Problem requirements: Begin your copy at the line holding "Viewport: 500px width, 389px" and end it at the last line of the listing. Keep every line exact and leave out the pictures.

BEGIN Given data

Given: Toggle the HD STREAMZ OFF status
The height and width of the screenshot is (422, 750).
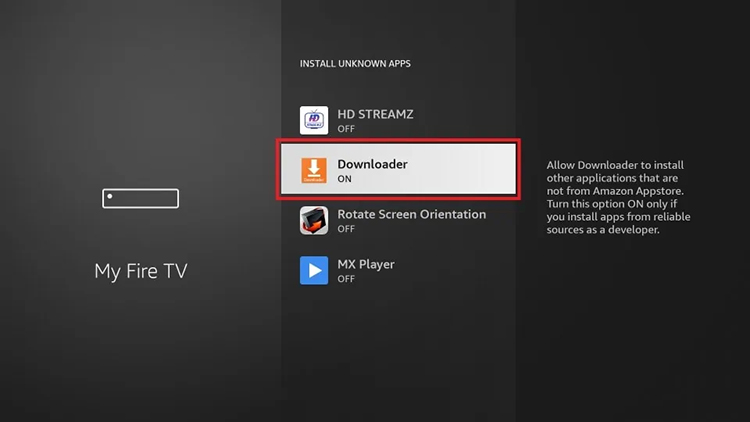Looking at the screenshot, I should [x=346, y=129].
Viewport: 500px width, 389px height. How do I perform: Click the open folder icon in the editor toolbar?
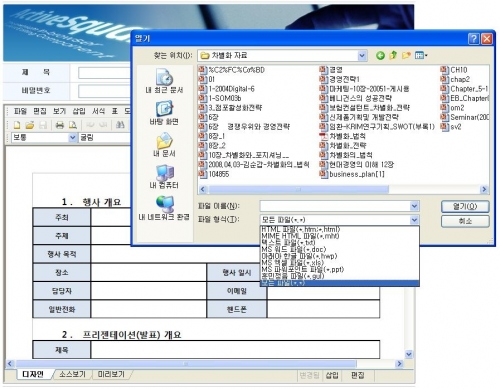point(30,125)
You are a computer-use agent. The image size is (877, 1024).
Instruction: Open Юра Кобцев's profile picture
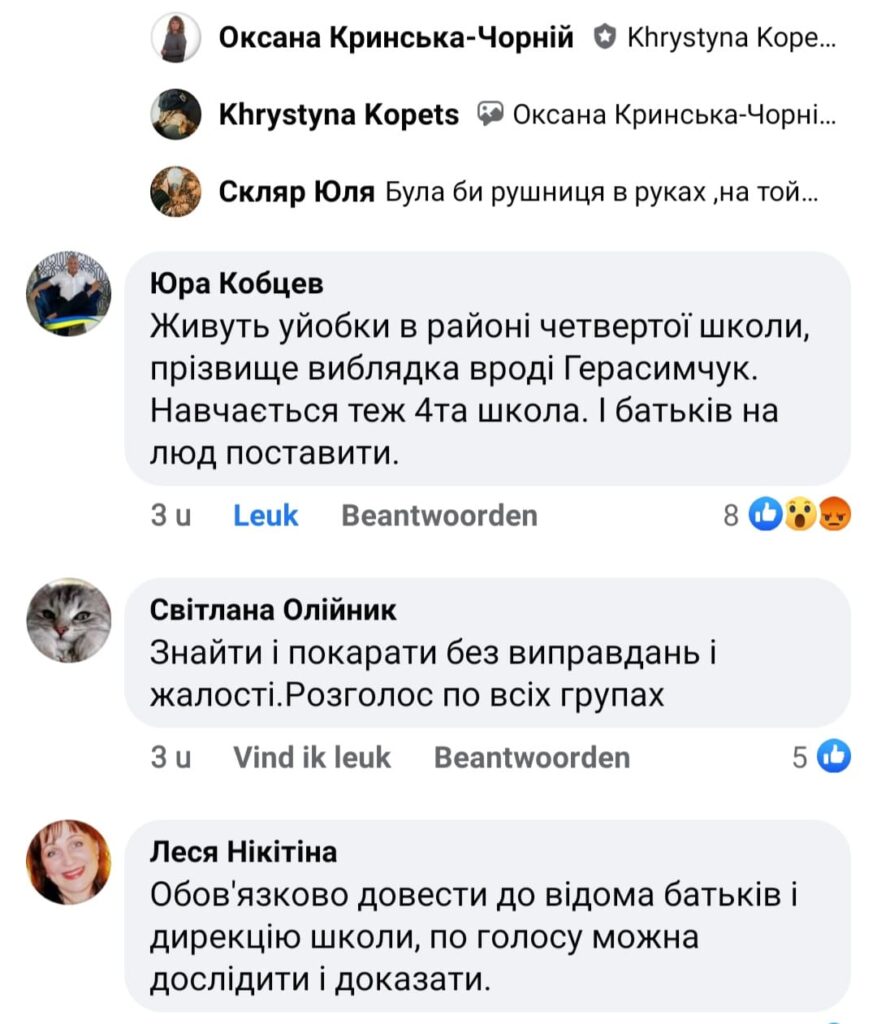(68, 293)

END Given data

Output for this task:
Viewport: 500px width, 389px height. How do I perform: Click the open folder icon in the editor toolbar?
point(30,125)
You are a computer-use agent. The image size is (877, 1024).
Instruction: Open Юра Кобцев's profile picture
(68, 293)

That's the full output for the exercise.